“I need to make a spoof Twitter account of you,” I was told by a friend in the wee hours of this morning. As he has a love for all things Gossip Girl related, I’ll call him Z. Being as the foundation of our friendship thus far has been insulting each other via every social networking means possible, this statement was pretty tame on his part. After all, it was 1.00 am, and he had just finished telling me I reminded him of a duck; a change from his usual screeches of YOUR BUM IS SO BIG AND YOU HAVE NO HAIR. You’ve probably guessed by now, but explaining Z to people who have yet to encounter him is difficult at the best of times.
Despite his past exploits (including, but not limited to, “gossip blasting” exaggerated events in my private life via his Swansea-themed homage to GG) I brushed off his remark and told him I was off to bed.
“But I’m not done yet!” Perhaps I should have asked exactly what he wasn’t done with, but bed seemed a more appealing option. Typing our goodnights, little did I know Z would be tapping away on Twitter, giggling to himself as he created @GuardianCresci, my far more successful and only marginally more ridiculous alter-ego working at the Guardian as a columnist dedicating herself to “short people struggles”, meaning a required distaste for the tall.
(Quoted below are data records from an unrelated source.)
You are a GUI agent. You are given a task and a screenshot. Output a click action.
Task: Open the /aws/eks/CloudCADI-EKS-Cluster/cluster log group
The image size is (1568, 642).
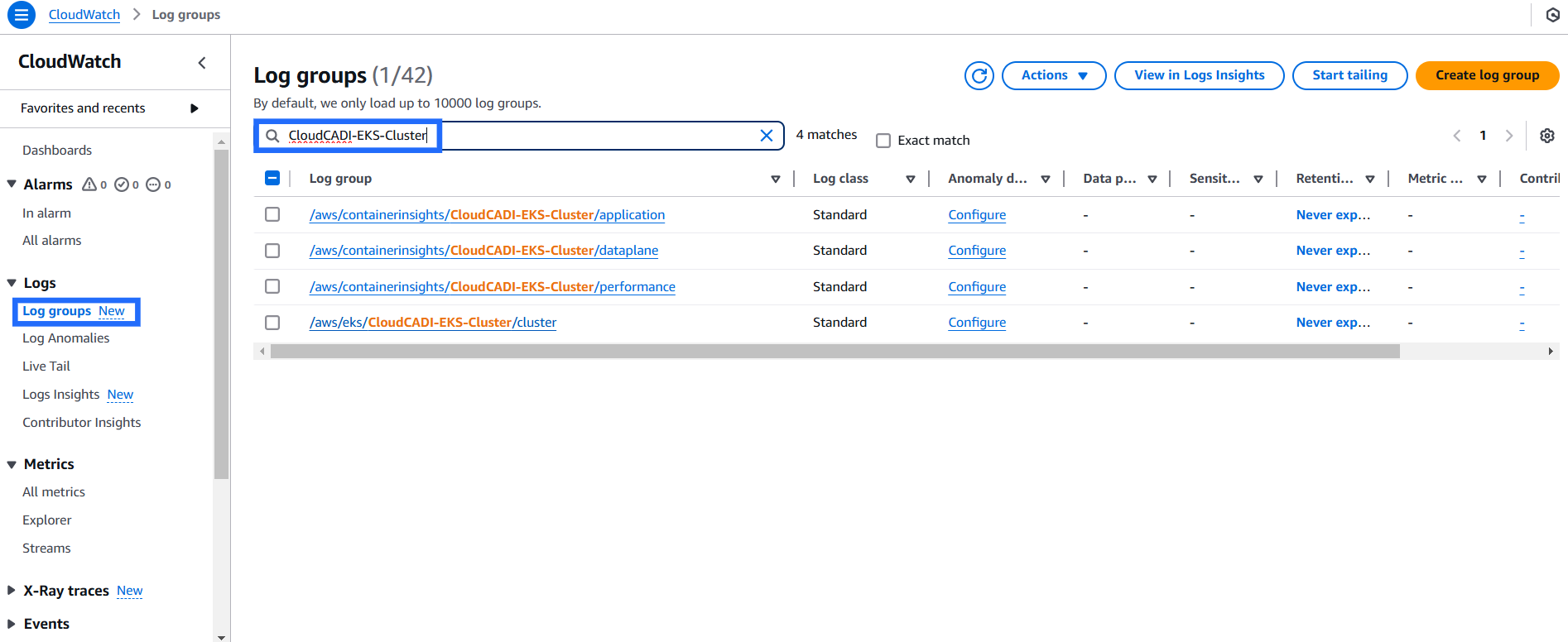(432, 323)
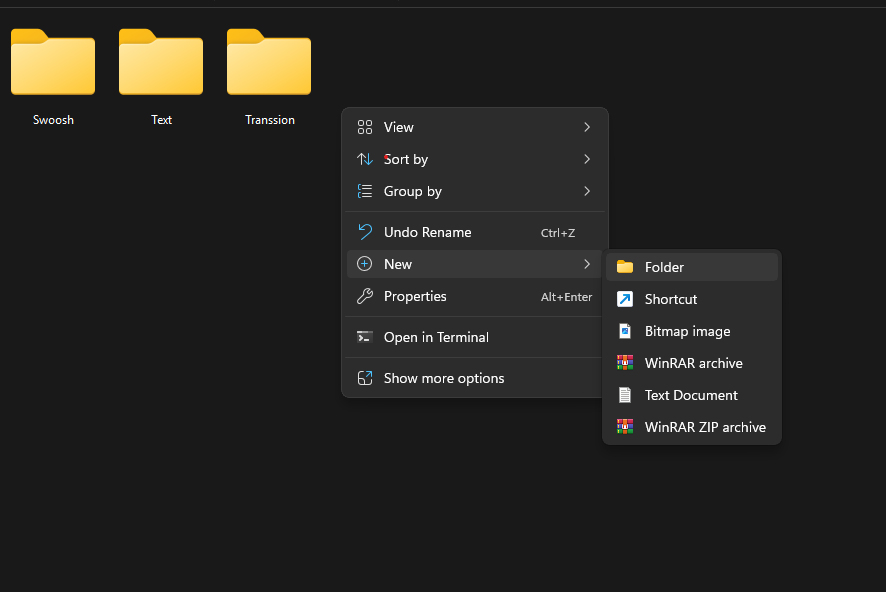Image resolution: width=886 pixels, height=592 pixels.
Task: Click the Swoosh folder name label
Action: [x=53, y=120]
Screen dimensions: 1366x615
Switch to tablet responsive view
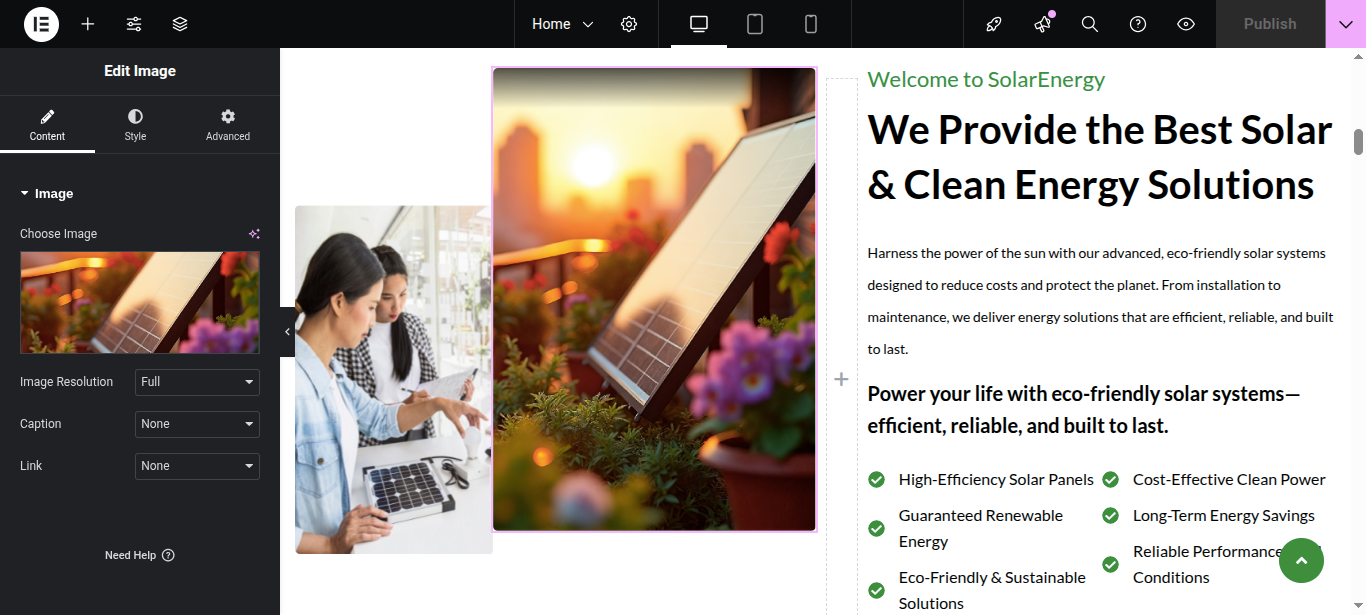pyautogui.click(x=755, y=24)
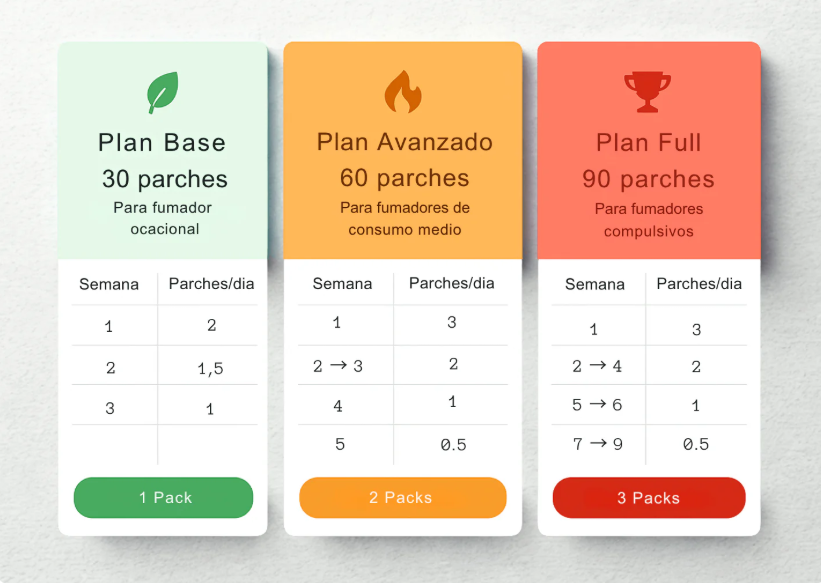The image size is (821, 583).
Task: Click 'Para fumadores de consumo medio' text
Action: click(x=405, y=219)
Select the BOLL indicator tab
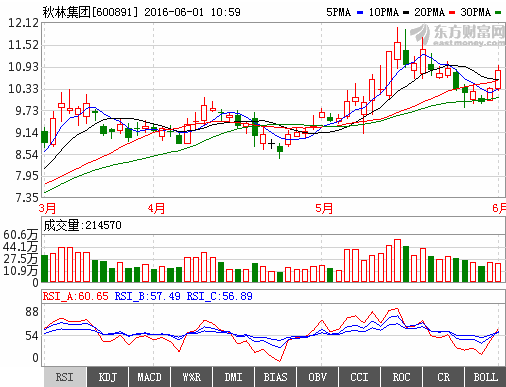This screenshot has width=506, height=387. pos(485,377)
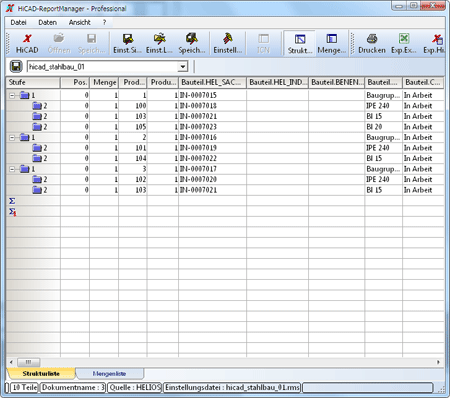Open the hicad_stahlbau_01 dropdown arrow
The image size is (450, 398).
pyautogui.click(x=183, y=67)
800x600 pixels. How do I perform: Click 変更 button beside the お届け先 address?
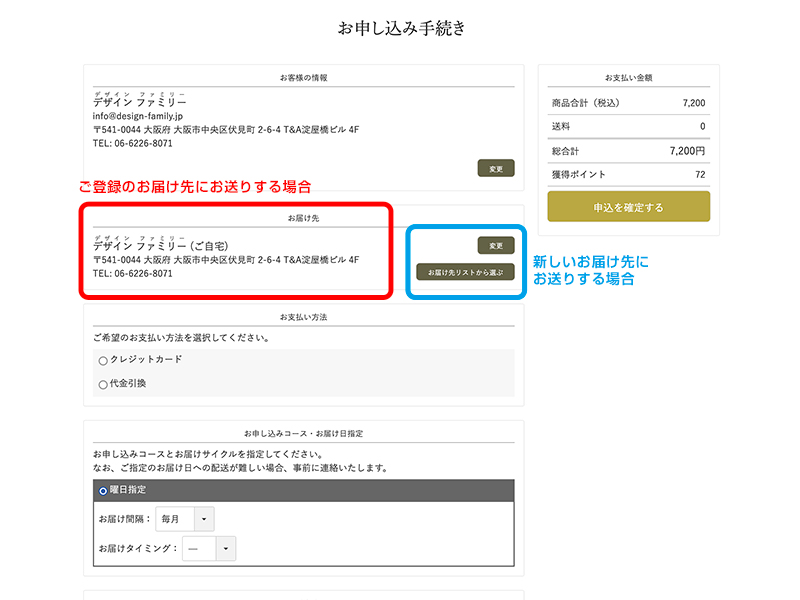495,245
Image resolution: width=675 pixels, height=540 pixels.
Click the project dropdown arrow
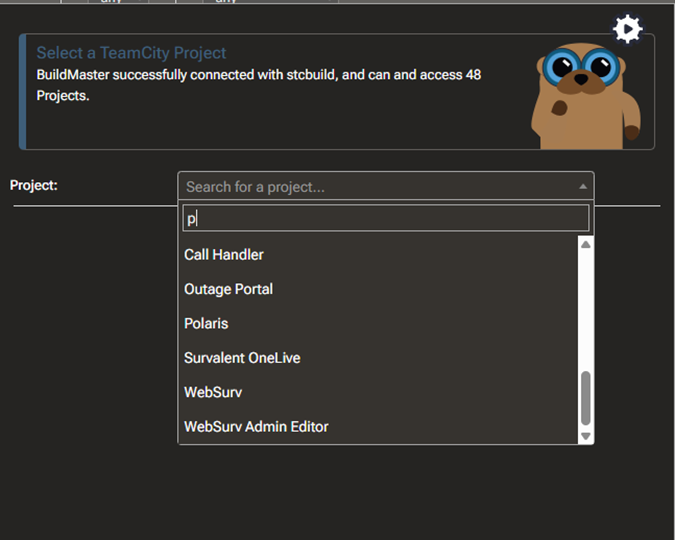point(582,186)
Throughout this morning, my Blackberry pinged and blinked as @GuardianCresci tweeted away, exposing @elenacresci as the spoof account du jour. “Clena Eresci”… – Any relation?” wrote one Cardiff Newspaper graduate on my Facebook wall after @GuardianCresci approached him and others to “start our own paper together! We’d be the #dreamteam“. My Mum found it hilarious, while other friends lamented they hadn’t thought of it first. “You gotta hand it to Z…” Becca, one of the new Siren editors, told me, “@GuardianCresci is hilarious.”
…40 Tweets, 131 Following and 13 Followers later, I think you could say I’ve learnt never to underestimate Z again! Having a spoof account is like walking through a house of mirrors; watching an alternate version of yourself, twisted and magnified almost beyond recognition, but still looking eerily like you. I’ve spent most of my morning giggling at our shared love of Germans, her passion for the plight of the vertically challenged as well as her tips for those wanting to achieve the perfect shade of red hair.
My favourite spoof Tweet so far? Possibly the one about practicing shorthand “until my fingers bleed”, or even the lament to @Frost_J about waking up to an “out-of-date e-mail coupon on red hair dye”.